Furkan Sûresi 58. Ayet

وَتَوَكَّلْ عَلَى الْحَيِّ الَّذ۪ي لَا يَمُوتُ وَسَبِّـحْ بِحَمْدِه۪ۜ وَكَفٰى بِه۪ بِذُنُوبِ عِبَادِه۪ خَب۪يراًۚۛ  ...

Sen, o ölümsüz ve daima diri olana (Allah’a) tevekkül et. O’nu her türlü övgüyle yücelterek tesbih et. Kullarının günahlarından hakkıyla haberdar olarak O yeter!
 
Sıra Kelime Anlamı Kökü
1 وَتَوَكَّلْ ve tevekkül et و ك ل
2 عَلَى
3 الْحَيِّ diri olana ح ي ي
4 الَّذِي öyle ki o
5 لَا asla
6 يَمُوتُ ölmez م و ت
7 وَسَبِّحْ ve tesbih et س ب ح
8 بِحَمْدِهِ O’nu överek ح م د
9 وَكَفَىٰ ve kafidir ك ف ي
10 بِهِ O’nun
11 بِذُنُوبِ günahlarını ذ ن ب
12 عِبَادِهِ kullarının ع ب د
13 خَبِيرًا bilmesi خ ب ر
 
Yüce Allah, türlü varlıkları kendilerine put edinme dalâletine düşmekten kurtulup davet edildikleri İslâm’ın kurtarıcı ilkelerini benimseyen, inanç ve yaşayışını bu ilkeler çerçevesinde düzenleyen müminler için resulü Muhammed’i bir müjdeci; bâtıl inançlara ve kirli bir hayata kendilerini kaptırıp gidenler için de uyarıcı olarak göndermiştir; Peygamber’in biricik görevi budur, bundan başka bir gayesi yoktur.

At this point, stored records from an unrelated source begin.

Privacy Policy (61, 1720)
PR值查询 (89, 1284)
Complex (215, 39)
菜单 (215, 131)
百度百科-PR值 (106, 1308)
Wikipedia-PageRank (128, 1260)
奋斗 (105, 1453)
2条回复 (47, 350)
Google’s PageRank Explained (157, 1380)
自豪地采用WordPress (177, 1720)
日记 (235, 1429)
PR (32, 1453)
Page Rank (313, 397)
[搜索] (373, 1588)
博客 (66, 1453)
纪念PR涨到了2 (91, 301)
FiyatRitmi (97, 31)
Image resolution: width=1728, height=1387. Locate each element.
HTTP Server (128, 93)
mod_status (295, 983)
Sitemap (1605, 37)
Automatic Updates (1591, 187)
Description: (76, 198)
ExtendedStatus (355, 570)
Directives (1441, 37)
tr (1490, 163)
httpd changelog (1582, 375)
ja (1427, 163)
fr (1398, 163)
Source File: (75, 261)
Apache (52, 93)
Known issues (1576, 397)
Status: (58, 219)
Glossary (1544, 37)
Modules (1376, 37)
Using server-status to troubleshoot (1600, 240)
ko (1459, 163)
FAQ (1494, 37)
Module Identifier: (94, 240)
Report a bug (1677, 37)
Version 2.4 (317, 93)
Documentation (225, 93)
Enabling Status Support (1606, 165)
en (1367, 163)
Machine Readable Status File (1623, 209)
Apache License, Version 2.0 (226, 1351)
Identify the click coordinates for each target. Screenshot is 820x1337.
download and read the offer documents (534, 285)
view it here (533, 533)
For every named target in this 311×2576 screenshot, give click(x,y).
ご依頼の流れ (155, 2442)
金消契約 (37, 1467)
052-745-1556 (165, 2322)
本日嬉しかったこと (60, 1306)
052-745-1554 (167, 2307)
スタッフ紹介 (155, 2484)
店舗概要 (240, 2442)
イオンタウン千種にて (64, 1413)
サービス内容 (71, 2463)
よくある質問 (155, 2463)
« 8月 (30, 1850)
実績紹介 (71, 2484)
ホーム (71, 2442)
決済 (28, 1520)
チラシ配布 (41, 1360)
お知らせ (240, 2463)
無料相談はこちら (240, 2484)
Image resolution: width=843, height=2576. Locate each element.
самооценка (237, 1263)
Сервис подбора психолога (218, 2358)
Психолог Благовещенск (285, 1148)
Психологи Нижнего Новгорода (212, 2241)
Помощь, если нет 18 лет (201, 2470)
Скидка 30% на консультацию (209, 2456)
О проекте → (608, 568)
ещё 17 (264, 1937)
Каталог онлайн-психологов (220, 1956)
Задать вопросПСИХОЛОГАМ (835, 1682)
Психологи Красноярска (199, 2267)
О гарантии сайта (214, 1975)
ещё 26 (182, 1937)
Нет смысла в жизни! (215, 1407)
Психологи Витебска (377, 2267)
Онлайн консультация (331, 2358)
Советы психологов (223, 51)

O, davetine karşılık kişisel bir amaç, bir çıkar beklemez ve beklememiştir; tek beklediği şey, 57. âyetin ifadesine göre insanların özgür kararlarıyla Allah yolunu seçip bu yolda yürümeleridir. Nitekim Mekkeli putperestlerin ileri gelenleri çeşitli vesilelerle, bu davasından vazgeçmesi karşılığında kendisine dilediği kadar servet vermek, başlarına lider yapmak, en güzel kadınlarla evlendirmek gibi cazip tekliflerde bulunmuşlar; fakat o, bu teklifleri kesinlikle reddetmiş; 52. âyette geçen “İnkârcılara boyun eğme, onlara karşı bütün gücünle mücadeleni sürdür” buyruğu uyarınca tebliğ ve irşad görevini kararlılıkla sürdürmüş; 58. âyetteki buyruk uyarınca daima Allah’a dayanıp güvenmiş, O’ndan aldığı güçle tek başına giriştiği bu mücadeleyi, başladığı gündeki kararlılık ve cesaretiyle ömrünün sonuna kadar sürdürmüş; en sonunda Allah ona, vaad ettiği (Fetih 110/1-2) zaferleri, fetihleri nasip etmiş; insanların kitleler halinde Allah’ın dinine girdiği günleri kendisine göstermiştir. “Kullarının günahlarından haberdar olma konusunda O kendi kendine yeterlidir” cümlesi, Allah’ın, hiçbir bilgi vasıtasına ihtiyaç duymadan, diğer bütün varlık ve olaylar gibi insanların yapıp ettiklerinden de haberdar olduğunu, dolayısıyla insanların günahlarının da O’nun bilgisi dışında gerçekleşemeyeceğini ifade etmekte, böylece bu ifade insanlar için bir uyarı anlamı taşımaktadır. Kur'an Yolu Tefsiri Cilt: 4 Sayfa: 133
 

وَتَوَكَّلْ عَلَى الْحَيِّ الَّذ۪ي لَا يَمُوتُ وَسَبِّـحْ بِحَمْدِه۪ۜ 

 

وَ  atıf harfidir. Matuf ve matufun aleyhin hükümde ortak olduğunu belirtir. İkisi arasında tertip (sıra) olduğunu göstermez. Vav ile yapılan atıfta matuf ve matufun aleyh yer değiştirebilir. (Arapça Dilbilgisi Ayetlerle Nahiv Bilgisi) 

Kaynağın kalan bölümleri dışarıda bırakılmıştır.